If we choose $w_i\equiv 1$, it degrade to the simple linear regression.

Formula

We can get the result by minimize the least squares function

\[L=\sum _{i=1}^{N} w_{i}( y_{i} -\hat{y}_{i})^{2}\\ \frac{\partial L}{\partial \beta _{0}} =\sum _{i=1}^{N} 2w_{i}(\hat{y}_{i} -y_{i}) =0\\ \frac{\partial L}{\partial \beta _{1}} =\sum _{i=1}^{N} 2w_{i}(\hat{y}_{i} -y_{i}) x_{i} =0\]

One can easily derive that the formula is very similar to the previous one.

\[\begin{gather*} \begin{cases} \beta _{0} +\beta _{1}\overline{x} =\overline{y}\\ \beta _{0}\overline{x} +\beta _{1}\overline{x^{2}} =\overline{xy} \end{cases}\\ \overline{x} =\frac{\sum _{i=1}^{N} w_{i} x_{i}}{\sum _{i=1}^{N} w_{i}} ,\overline{y} =\frac{\sum _{i=1}^{N} w_{i} y_{i}}{\sum _{i=1}^{N} w_{i}} ,\dots;w_{i} =\frac{\sigma ^{2}}{\sigma _{i}^{2}}\\ \begin{cases} \beta _{0} =\frac{\overline{x}^{2}\overline{y} -\overline{x}\overline{xy}}{\overline{x^{2}} -\overline{x}^{2}}\\ \beta _{1} =\frac{\overline{xy} -\overline{x}\overline{y}}{\overline{x^{2}} -\overline{x}^{2}} \end{cases} \end{gather*}\]

The formula is exactly the same as before, only the summation is replaced by the weighted summation.

Non Linear Regression

There is a non-linear model $y=f(x;\beta),x\in\mathbb{R}^n,\beta\in \mathbb{R}^p$, you did same experiment and got some data

\[(x_1,y_1),(x_2,y_2),\ldots,(x_N,y_N).\]

How to use these data to estimate the parameters ?

Both least squares method and the maximum likelihood method are to minimize the following function

\[L(\beta)=\sum_{i=1}^N w_i(y_i-\hat y_i)^2\\ \hat y_i = f(x_i;\beta)\]

By $\frac{\partial L}{\partial \beta}=0$, we get

\[\sum _{i=1}^{N} 2w_i( f( x_{i} ;\beta ) -y_{i})\frac{\partial f}{\partial \beta }( x_{i} ;\beta ) =0\]

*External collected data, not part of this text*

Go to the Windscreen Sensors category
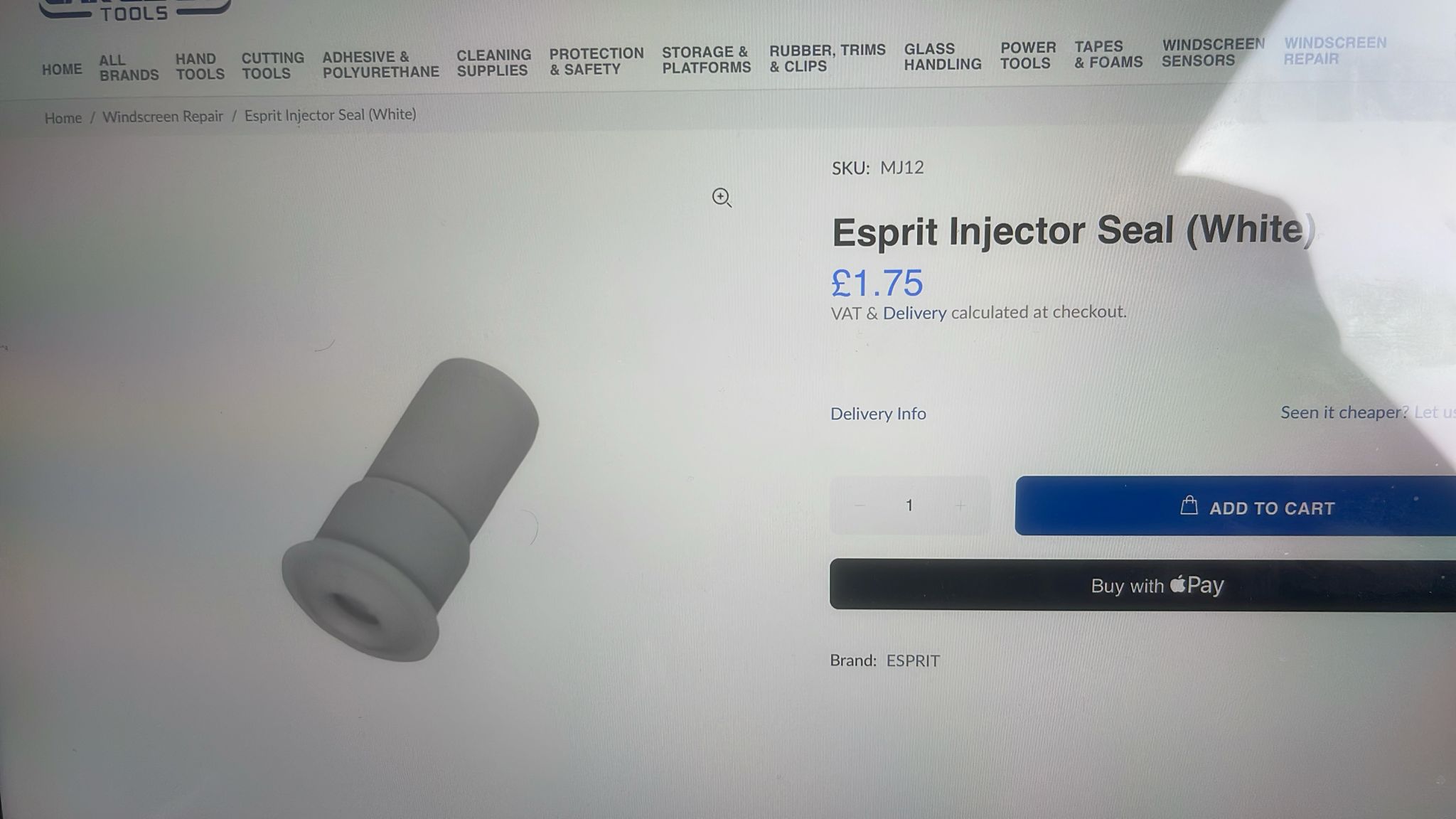Screen dimensions: 1456x819 [x=1213, y=53]
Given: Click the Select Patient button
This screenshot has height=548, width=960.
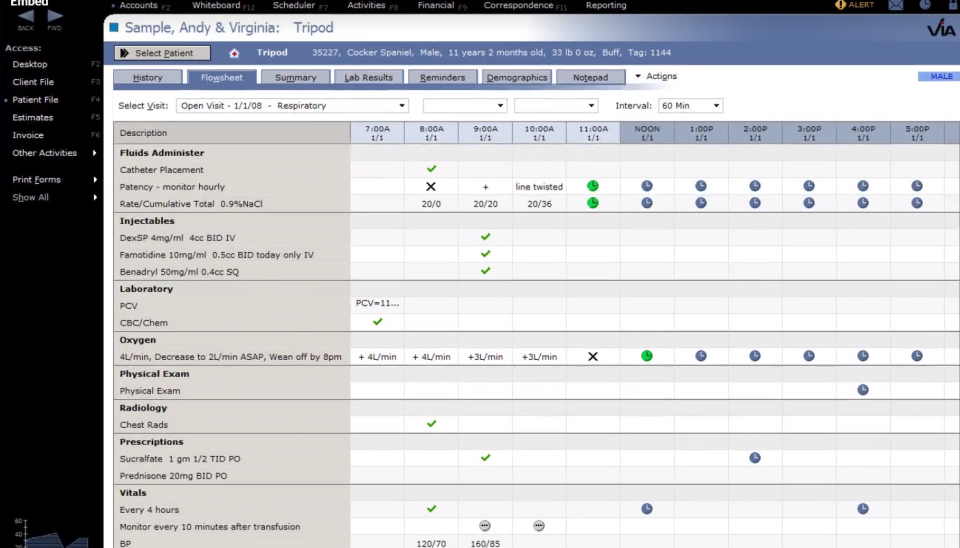Looking at the screenshot, I should click(162, 53).
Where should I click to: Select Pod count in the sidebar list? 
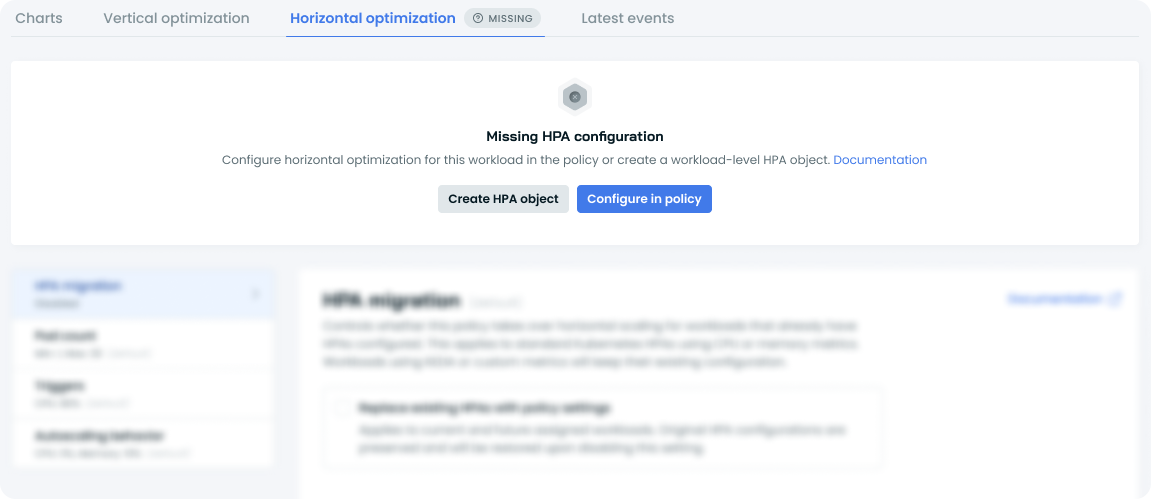coord(143,343)
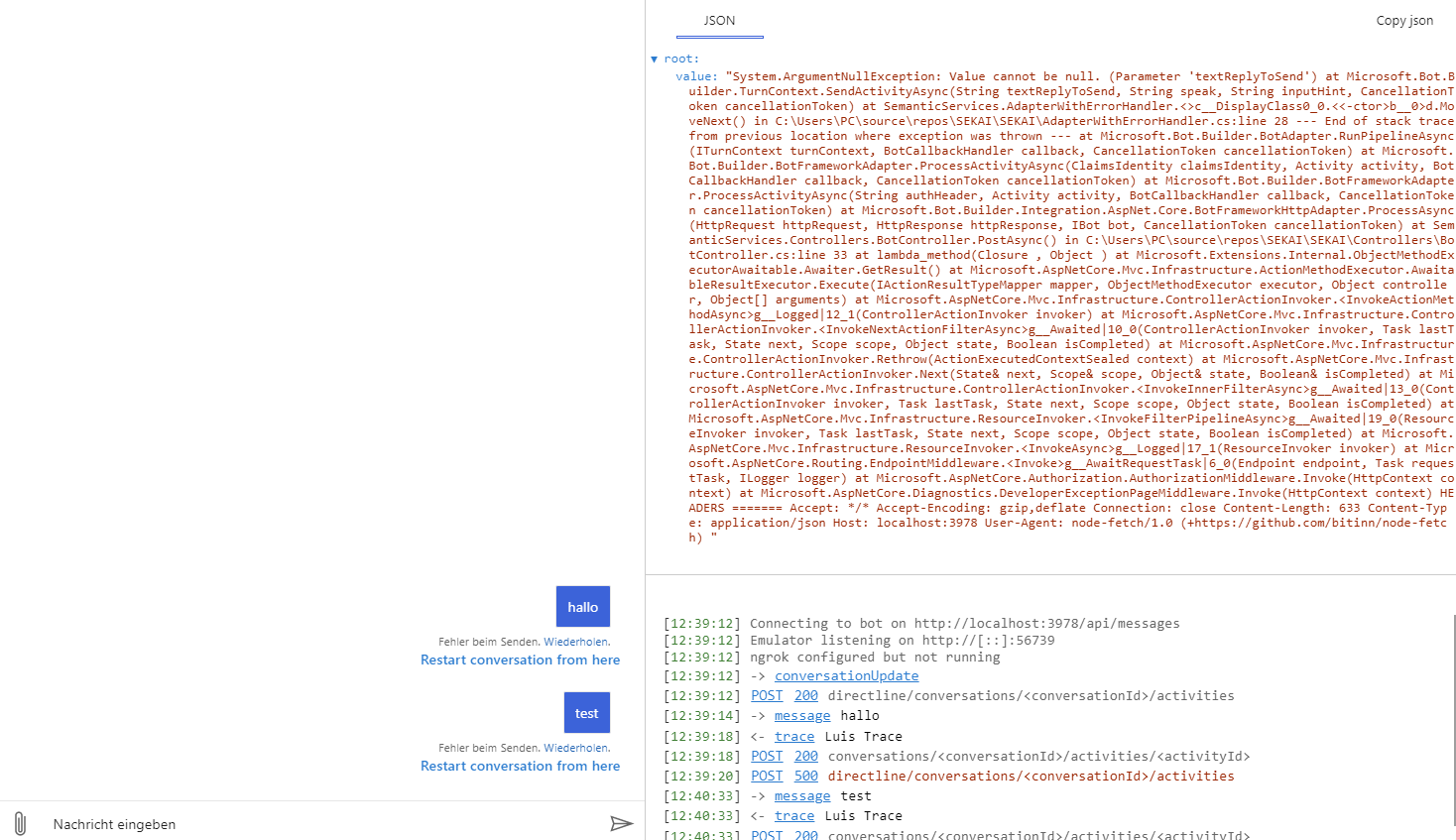This screenshot has width=1456, height=840.
Task: Click the 200 status link at 12:39:18
Action: click(805, 755)
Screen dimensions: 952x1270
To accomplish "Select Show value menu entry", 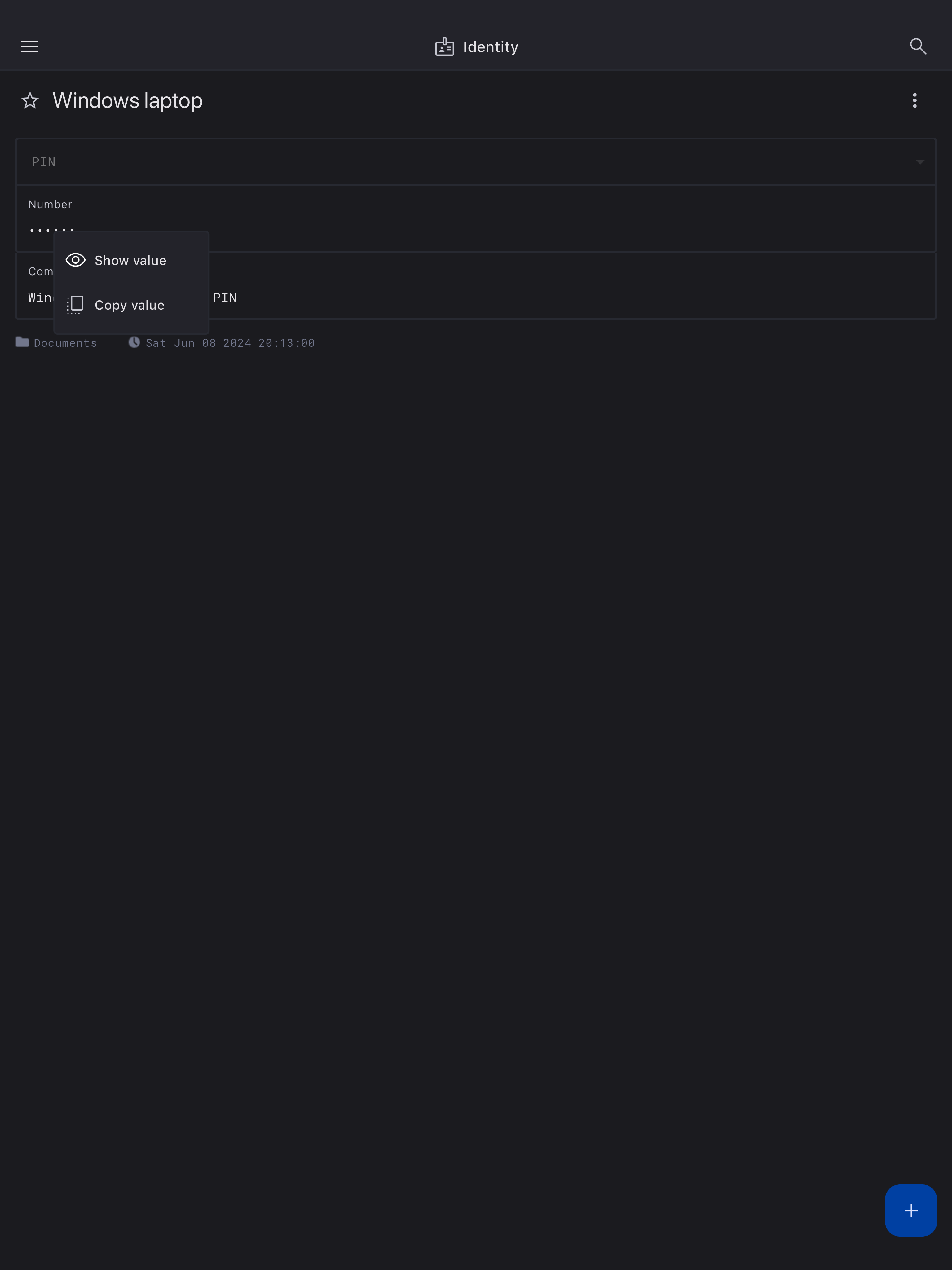I will (131, 260).
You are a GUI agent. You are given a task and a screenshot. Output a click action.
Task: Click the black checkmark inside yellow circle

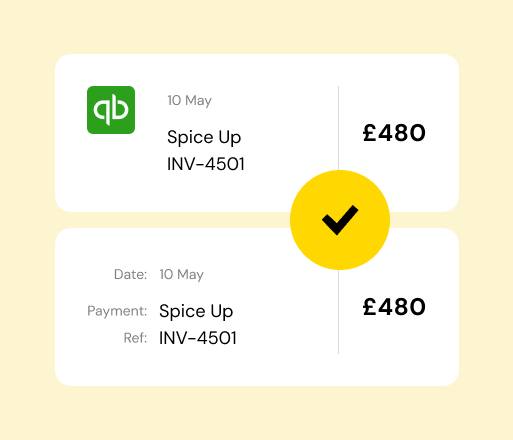[x=340, y=220]
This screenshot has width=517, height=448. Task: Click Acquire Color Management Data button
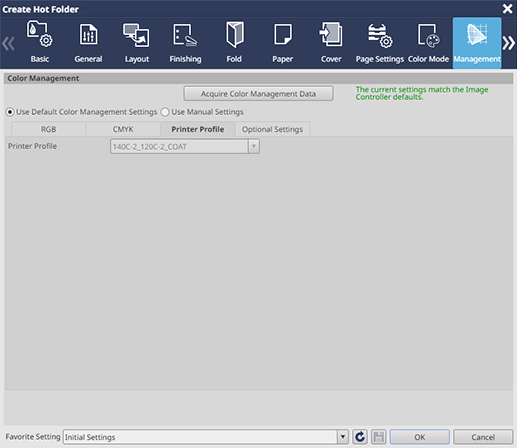pos(258,94)
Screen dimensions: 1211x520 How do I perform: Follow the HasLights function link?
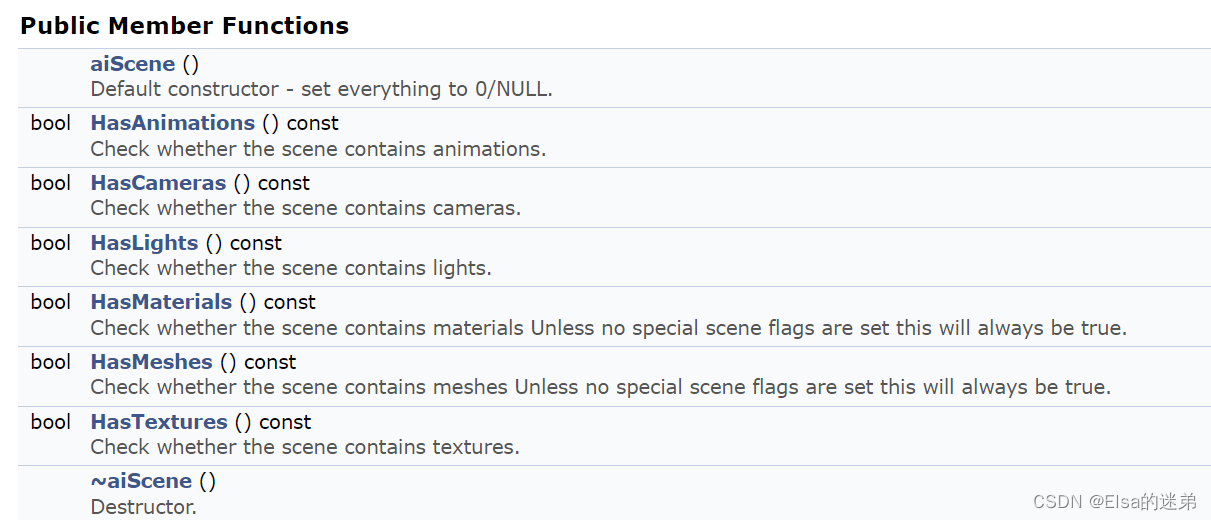point(144,243)
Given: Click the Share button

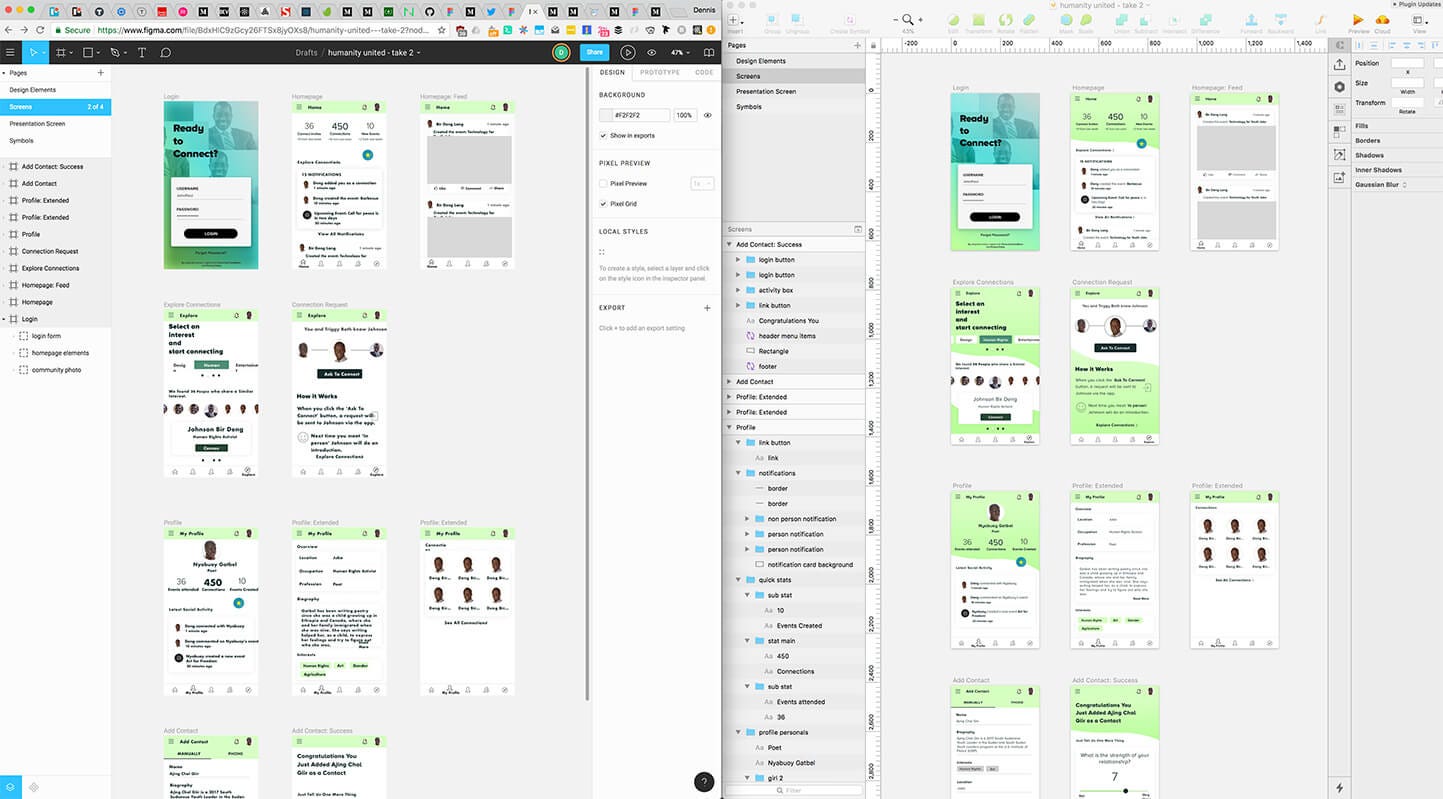Looking at the screenshot, I should (x=594, y=52).
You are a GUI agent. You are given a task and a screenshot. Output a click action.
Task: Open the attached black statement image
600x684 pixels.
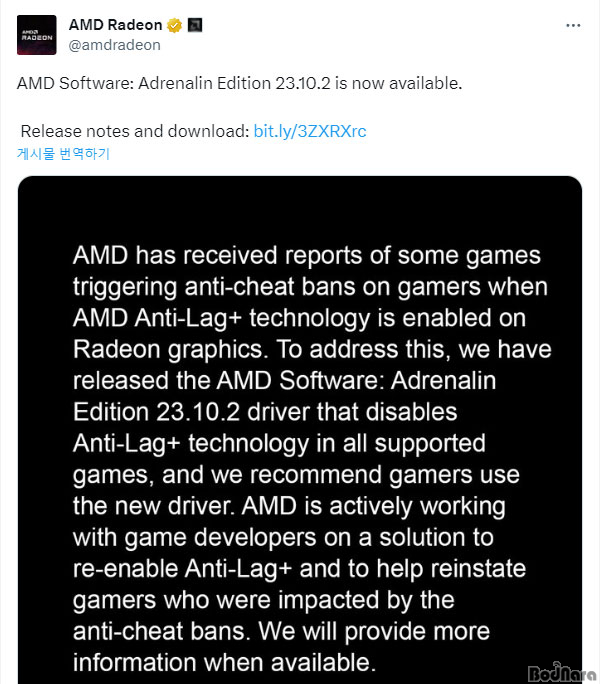click(300, 430)
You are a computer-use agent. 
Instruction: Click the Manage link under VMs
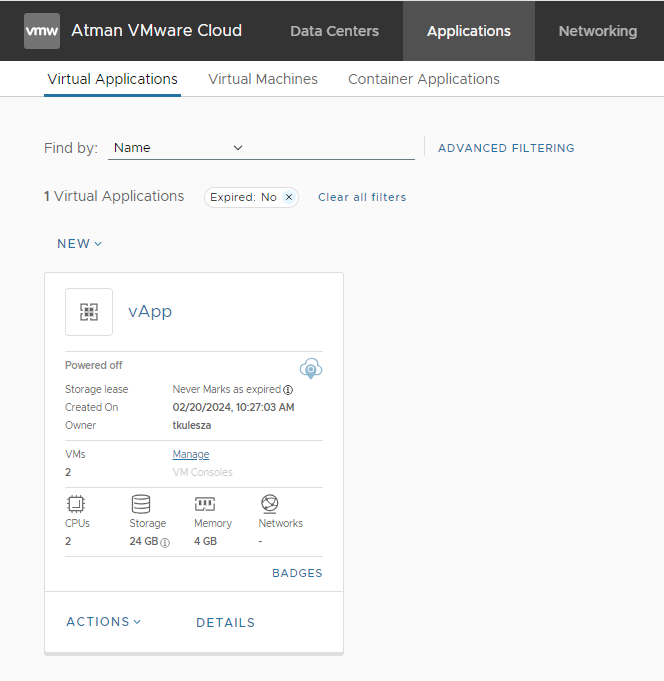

Now we cannot do more calculation. In fact, for a non-linear model, we often use the numeral optimizer to do least squares.

General Linear Regression and General Least Squares Question

We specialize our model to general linear model

\[f=\beta_0 + \beta_1f_1(x)+\beta_2f_2(x)+\cdots+\beta_pf_p(x)\\ L=\sum _{i=1}^{N} w_{i}( y_{i} -\hat{y}_{i})^{2} =\sum _{i=1}^{N} w_{i}\left(\sum _{j=0}^{p} \beta _{p} f_{p}( x_{i}) -y_{i}\right)^{2}\]

An analytical way to least squares

Of cause, you can directly get the result by $\frac{\partial L}{\partial \beta}=0$,

\[\sum _{i=1}^{N}w_i\left(\sum _{j=0}^{p} \beta _{j} f_{j}( x_{i}) -y_{i}\right) f_{j}( x) =0,j=0,\dotsc ,p \\ \begin{pmatrix} 1 & \overline{f_{1}( x)} & \cdots & \overline{f_{p}( x)}\\ \overline{f_{1}( x)} & \overline{f_{1}( x) f_{1}( x)} & & \overline{f_{p}( x) f_{1}( x)}\\ \vdots & & & \vdots \\ \overline{f_{p}( x)} & \overline{f_{1}( x) f_{p}( x)} & \cdots & \overline{f_{p}( x) f_{p}( x)} \end{pmatrix}\begin{pmatrix} \beta _{0}\\ \beta _{1}\\ \vdots \\ \beta _{p} \end{pmatrix} =\begin{pmatrix} \overline{xy}\\ \overline{f_{1}( x) y}\\ \vdots \\ \overline{f_{p}( x) y} \end{pmatrix}\]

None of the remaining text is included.